Tasks =
**1.** In the post about banks and the mortgage crisis, how many major banks agreed to the settlement with the fifty state attorneys general?
**2.** Write out the mortgage crisis post word for word, from "CALL US: 703-319-2198" down to "be the judge.".

Document =
========
QUESTIONS?

CALL US: 703-319-2198


Are Banks Too Big To Fail or Too Big to Follow The Rules?

Published on Mar 05, 2014 | Traditional Mortgage Short Sales Mortgage Loan Process

How should we feel about homeowners possibly not getting a fair shake with their lenders? I think we can all agree that it is pretty clear that underwater homeowners and those struggling to make their payments want to be treated fairly.  Here is where we are with the mortgage crisis. Attached is an example of how homeowners are being treated.  After seven years, are they really getting a fair shake?  You be the judge.

The lenders must play by the rules, especially those that agreed to the recent $25 billion plus settlement with the fifty state attorney generals.  For those that are not familiar with this settlement it was no small deal.  The six major banks agreed to this after they got caught illegally foreclosing on homeowners nationwide.  After such an event, why are we seeing large underhanded servicing sales of troubled borrowers taking place in what is believed to be an effort to circumvent the rules and possibility accountability?  These are the people in trouble and they may need more focus rather than less.  Selling the servicing rights for these borrowers allows for less regulated non-bank servicers to hammer them as they see fit under the radar of the regulators.  Sounds like Capitalism doesn’t it!
========
Excerpted data =
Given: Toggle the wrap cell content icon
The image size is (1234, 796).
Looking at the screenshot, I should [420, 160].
========
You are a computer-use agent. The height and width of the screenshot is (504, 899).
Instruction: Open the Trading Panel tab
========
Answer set =
**1.** Six

**2.**
CALL US: 703-319-2198


Are Banks Too Big To Fail or Too Big to Follow The Rules?

Published on Mar 05, 2014 | Traditional Mortgage Short Sales Mortgage Loan Process

How should we feel about homeowners possibly not getting a fair shake with their lenders? I think we can all agree that it is pretty clear that underwater homeowners and those struggling to make their payments want to be treated fairly.  Here is where we are with the mortgage crisis. Attached is an example of how homeowners are being treated.  After seven years, are they really getting a fair shake?  You be the judge.